Saved entries:

────────

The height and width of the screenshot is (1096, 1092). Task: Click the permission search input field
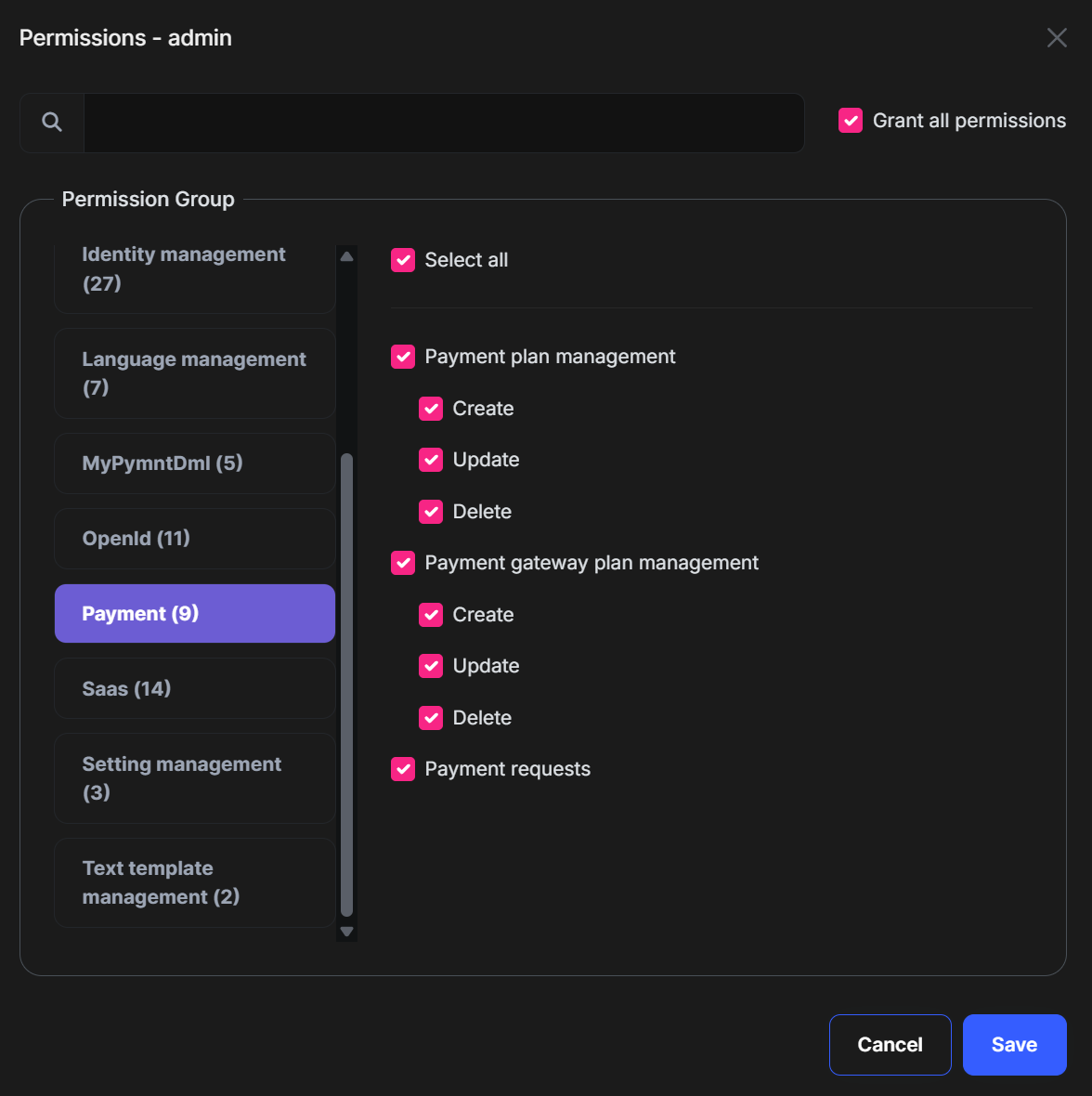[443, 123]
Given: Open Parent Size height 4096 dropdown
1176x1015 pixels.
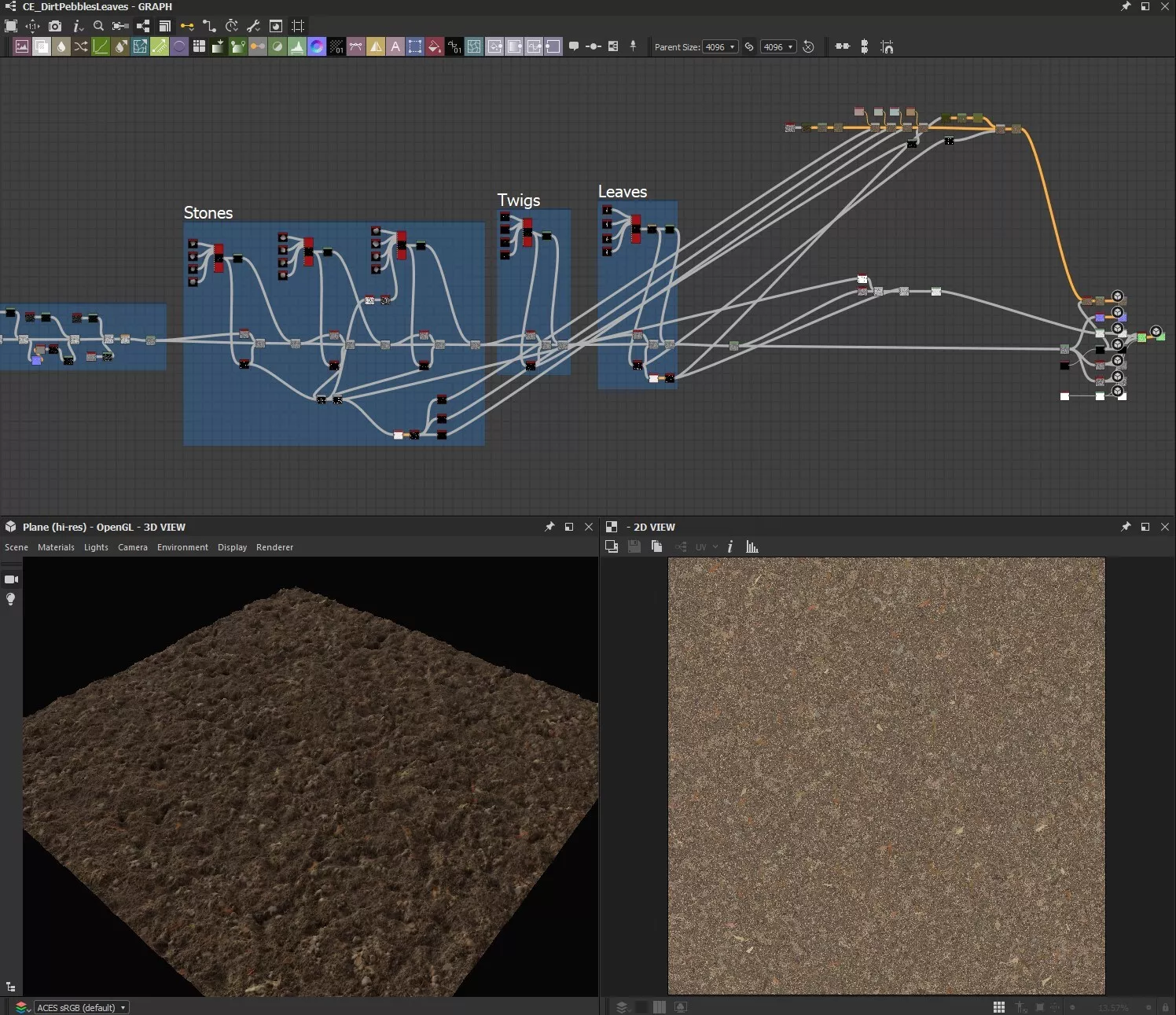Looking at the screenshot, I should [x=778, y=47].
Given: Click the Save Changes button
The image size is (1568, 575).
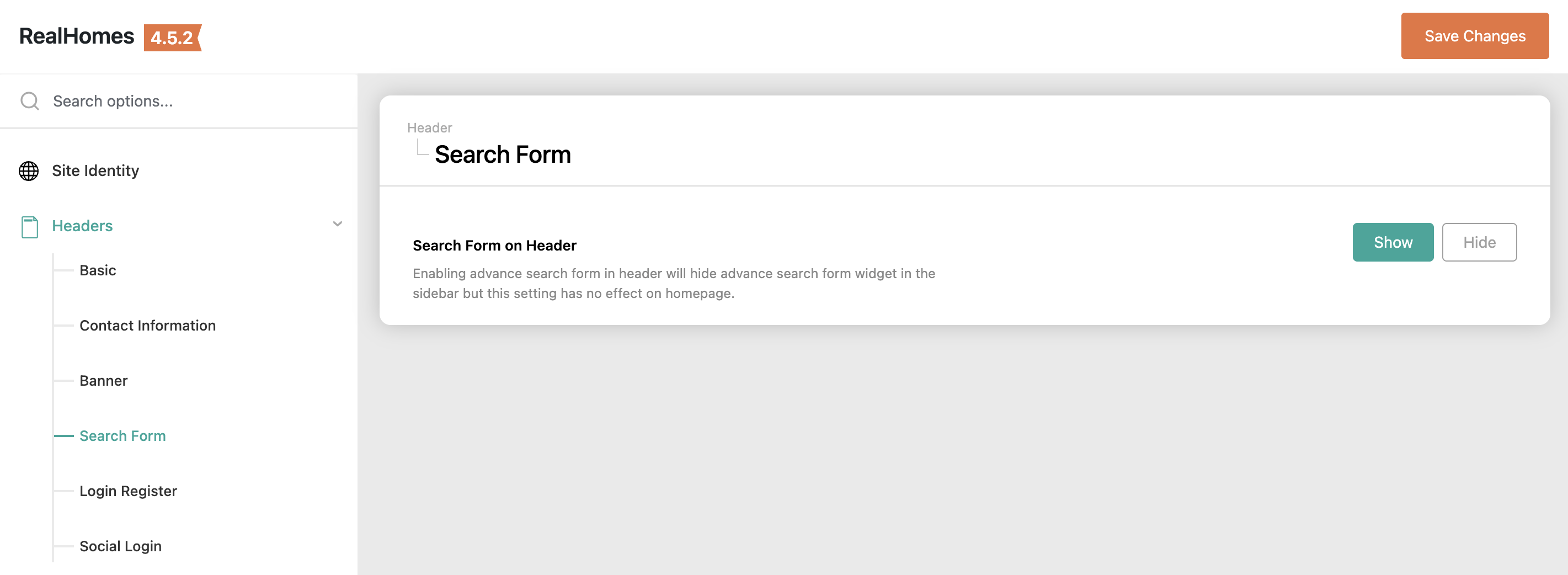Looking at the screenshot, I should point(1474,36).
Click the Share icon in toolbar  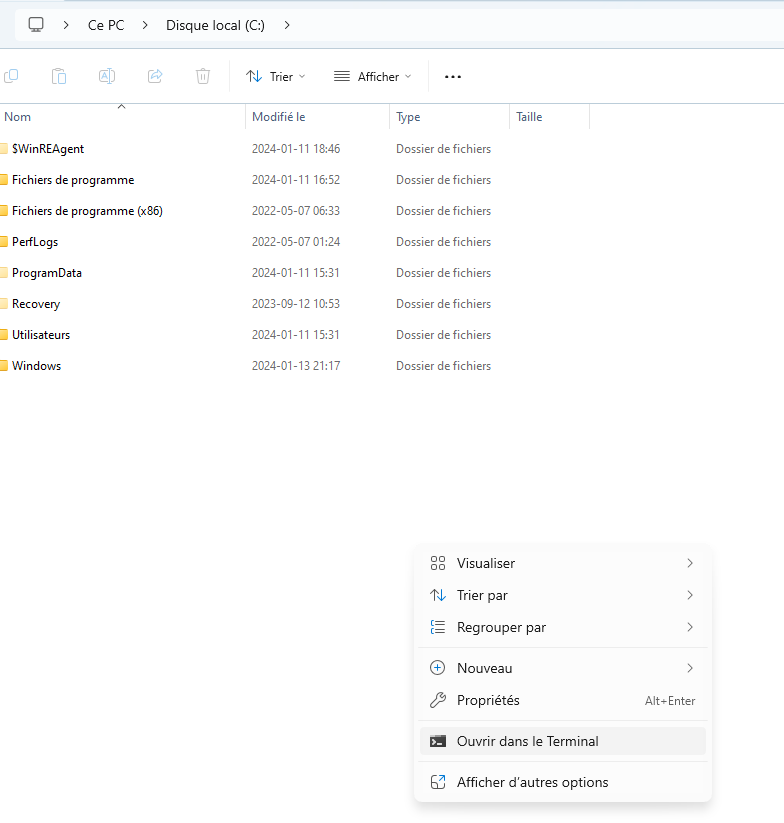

────────

PROBLEM DESCRIPTION:
Look through the records for the string "Given". Copy every line that has it.

RESPONSE FOR THIS EXERCISE:
Given: Open Parent Size height 4096 dropdown
Given: Click the Save Changes button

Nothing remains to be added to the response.